**Exercise description**
What do the lines say, reproduced word for word, from the first of the entries below through the line bearing "Einzelne Bestände (140, 268)"?

**Dataset entries**
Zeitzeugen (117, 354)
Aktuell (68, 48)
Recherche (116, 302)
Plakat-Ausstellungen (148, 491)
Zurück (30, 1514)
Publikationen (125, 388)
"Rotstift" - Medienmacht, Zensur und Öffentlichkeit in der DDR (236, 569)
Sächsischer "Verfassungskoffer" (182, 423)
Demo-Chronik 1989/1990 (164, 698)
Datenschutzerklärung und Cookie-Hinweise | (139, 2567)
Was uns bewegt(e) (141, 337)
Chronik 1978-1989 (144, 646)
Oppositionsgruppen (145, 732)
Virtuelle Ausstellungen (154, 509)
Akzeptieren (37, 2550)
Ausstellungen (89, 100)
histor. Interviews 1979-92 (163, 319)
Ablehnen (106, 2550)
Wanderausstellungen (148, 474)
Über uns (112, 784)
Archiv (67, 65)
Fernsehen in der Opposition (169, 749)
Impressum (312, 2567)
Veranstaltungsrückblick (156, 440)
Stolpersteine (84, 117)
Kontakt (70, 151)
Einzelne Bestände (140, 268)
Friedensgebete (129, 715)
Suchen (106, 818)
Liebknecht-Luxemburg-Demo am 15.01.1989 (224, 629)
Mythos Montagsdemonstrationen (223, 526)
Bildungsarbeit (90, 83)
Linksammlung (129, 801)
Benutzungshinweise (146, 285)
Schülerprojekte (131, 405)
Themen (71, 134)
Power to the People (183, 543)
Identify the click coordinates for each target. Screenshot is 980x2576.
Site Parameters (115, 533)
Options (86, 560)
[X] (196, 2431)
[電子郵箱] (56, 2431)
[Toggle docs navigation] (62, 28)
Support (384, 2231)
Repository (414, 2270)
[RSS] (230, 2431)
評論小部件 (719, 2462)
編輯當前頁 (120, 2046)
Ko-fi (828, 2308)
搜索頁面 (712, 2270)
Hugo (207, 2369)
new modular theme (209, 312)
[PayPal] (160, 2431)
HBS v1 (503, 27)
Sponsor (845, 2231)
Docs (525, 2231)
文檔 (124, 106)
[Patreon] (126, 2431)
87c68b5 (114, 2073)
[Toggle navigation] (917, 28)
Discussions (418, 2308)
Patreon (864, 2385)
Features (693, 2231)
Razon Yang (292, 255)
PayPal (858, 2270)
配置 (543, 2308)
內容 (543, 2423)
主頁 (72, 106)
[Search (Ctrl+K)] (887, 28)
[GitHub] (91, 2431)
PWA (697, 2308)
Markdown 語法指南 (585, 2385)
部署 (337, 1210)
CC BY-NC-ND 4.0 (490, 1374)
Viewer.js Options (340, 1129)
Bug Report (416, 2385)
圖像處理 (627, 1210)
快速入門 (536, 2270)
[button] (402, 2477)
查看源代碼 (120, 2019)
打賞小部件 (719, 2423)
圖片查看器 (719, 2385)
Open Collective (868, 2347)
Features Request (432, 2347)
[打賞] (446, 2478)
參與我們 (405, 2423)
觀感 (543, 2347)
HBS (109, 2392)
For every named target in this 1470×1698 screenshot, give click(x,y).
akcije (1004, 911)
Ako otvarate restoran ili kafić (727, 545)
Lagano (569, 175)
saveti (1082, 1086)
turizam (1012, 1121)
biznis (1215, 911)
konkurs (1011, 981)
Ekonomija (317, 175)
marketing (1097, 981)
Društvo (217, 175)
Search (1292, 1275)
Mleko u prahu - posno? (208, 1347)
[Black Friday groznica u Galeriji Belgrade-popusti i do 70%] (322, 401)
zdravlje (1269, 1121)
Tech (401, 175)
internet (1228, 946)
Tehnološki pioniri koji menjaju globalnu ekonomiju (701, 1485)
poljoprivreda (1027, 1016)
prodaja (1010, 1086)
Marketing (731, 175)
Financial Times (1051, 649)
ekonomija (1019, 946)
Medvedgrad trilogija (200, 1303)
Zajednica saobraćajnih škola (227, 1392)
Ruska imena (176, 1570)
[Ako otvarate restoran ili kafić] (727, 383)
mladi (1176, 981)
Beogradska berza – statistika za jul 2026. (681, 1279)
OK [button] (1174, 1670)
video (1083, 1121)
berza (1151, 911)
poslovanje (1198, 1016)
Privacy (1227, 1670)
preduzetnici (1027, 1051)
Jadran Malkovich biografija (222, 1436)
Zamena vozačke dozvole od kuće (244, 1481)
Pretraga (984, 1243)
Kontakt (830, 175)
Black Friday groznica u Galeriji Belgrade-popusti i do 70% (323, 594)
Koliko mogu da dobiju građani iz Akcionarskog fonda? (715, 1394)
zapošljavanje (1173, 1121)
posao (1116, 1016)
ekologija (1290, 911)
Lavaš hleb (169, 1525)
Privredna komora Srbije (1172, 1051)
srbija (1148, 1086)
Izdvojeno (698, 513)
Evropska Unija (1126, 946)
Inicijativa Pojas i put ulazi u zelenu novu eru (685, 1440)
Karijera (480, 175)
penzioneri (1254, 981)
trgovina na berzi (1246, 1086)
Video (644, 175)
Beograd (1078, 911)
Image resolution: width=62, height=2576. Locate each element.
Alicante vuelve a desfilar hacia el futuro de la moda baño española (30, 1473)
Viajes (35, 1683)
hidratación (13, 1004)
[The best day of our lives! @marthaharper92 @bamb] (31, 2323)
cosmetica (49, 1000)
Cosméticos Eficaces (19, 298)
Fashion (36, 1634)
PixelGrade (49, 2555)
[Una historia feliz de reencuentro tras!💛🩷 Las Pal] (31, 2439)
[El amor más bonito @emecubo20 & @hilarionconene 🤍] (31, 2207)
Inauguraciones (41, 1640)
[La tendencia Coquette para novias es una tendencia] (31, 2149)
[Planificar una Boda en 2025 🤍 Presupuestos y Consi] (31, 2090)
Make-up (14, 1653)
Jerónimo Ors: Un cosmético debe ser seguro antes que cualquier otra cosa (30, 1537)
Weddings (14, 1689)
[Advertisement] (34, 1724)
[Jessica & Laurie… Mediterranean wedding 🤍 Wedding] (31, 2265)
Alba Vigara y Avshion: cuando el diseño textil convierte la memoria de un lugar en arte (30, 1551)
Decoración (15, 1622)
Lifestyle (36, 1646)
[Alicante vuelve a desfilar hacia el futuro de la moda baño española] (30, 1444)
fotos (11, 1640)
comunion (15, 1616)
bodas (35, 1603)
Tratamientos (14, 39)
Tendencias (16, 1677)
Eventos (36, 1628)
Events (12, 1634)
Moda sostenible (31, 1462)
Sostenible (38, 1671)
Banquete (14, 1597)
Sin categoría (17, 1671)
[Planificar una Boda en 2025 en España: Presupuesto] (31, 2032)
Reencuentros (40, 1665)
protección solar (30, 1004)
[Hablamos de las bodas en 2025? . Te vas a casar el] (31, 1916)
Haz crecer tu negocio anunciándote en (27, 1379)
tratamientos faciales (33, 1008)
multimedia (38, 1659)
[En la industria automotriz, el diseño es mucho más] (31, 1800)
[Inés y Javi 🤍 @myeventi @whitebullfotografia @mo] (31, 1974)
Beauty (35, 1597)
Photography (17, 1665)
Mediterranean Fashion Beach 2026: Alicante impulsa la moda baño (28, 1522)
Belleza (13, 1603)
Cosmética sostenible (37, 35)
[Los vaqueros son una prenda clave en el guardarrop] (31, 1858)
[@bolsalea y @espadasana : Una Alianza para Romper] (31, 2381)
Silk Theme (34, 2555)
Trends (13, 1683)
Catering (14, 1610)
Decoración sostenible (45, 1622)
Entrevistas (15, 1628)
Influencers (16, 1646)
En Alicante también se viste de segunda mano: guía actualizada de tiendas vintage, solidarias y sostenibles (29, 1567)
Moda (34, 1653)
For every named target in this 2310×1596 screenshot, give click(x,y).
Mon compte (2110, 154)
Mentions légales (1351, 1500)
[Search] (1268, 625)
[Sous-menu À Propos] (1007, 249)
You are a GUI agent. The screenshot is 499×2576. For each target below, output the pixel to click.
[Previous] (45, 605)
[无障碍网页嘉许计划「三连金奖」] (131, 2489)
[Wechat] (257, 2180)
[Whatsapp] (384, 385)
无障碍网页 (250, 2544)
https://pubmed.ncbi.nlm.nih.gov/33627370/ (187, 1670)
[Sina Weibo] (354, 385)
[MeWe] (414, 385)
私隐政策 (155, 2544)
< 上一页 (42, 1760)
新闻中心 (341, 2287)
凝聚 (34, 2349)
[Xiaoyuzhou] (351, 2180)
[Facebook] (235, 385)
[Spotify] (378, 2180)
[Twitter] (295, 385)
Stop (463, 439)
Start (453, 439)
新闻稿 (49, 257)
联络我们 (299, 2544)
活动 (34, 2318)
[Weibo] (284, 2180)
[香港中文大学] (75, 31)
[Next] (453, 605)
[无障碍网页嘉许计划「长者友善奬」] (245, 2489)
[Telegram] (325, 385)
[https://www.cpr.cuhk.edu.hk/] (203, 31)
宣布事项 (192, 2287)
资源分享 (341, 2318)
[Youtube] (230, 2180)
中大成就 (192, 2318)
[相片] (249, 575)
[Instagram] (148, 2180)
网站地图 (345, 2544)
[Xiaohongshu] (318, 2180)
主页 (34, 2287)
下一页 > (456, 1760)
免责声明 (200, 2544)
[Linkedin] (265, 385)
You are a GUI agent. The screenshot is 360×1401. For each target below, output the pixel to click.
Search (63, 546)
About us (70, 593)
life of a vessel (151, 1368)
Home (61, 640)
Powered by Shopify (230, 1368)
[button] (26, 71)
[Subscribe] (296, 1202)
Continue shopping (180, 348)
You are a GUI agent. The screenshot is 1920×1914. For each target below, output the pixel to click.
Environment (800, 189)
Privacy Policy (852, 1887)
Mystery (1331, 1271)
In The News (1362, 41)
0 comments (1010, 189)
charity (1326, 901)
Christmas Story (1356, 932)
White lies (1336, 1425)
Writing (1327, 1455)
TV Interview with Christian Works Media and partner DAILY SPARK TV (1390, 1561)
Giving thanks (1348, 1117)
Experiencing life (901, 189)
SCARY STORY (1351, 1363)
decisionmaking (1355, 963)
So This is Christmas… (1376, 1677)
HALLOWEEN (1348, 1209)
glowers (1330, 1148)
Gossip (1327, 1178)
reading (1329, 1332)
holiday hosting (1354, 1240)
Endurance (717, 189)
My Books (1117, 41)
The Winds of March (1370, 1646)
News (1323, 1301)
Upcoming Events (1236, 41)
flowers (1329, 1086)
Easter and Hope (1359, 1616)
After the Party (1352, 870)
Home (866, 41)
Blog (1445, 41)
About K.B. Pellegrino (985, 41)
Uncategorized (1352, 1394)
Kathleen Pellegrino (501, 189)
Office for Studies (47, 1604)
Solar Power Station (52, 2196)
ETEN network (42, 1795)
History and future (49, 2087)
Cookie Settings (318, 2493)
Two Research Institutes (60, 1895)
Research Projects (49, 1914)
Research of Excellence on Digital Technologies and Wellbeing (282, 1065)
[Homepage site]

**Answer space**
Zeitzeugen (117, 354)
Aktuell (68, 48)
Recherche (116, 302)
Plakat-Ausstellungen (148, 491)
Zurück (30, 1514)
Publikationen (125, 388)
"Rotstift" - Medienmacht, Zensur und Öffentlichkeit in der DDR (236, 569)
Sächsischer "Verfassungskoffer" (182, 423)
Demo-Chronik 1989/1990 (164, 698)
Datenschutzerklärung und Cookie-Hinweise | (139, 2567)
Was uns bewegt(e) (141, 337)
Chronik 1978-1989 (144, 646)
Oppositionsgruppen (145, 732)
Virtuelle Ausstellungen (154, 509)
Akzeptieren (37, 2550)
Ausstellungen (89, 100)
histor. Interviews 1979-92 (163, 319)
Ablehnen (106, 2550)
Wanderausstellungen (148, 474)
Über uns (112, 784)
Archiv (67, 65)
Fernsehen in der Opposition (169, 749)
Impressum (312, 2567)
Veranstaltungsrückblick (156, 440)
Stolpersteine (84, 117)
Kontakt (70, 151)
Einzelne Bestände (140, 268)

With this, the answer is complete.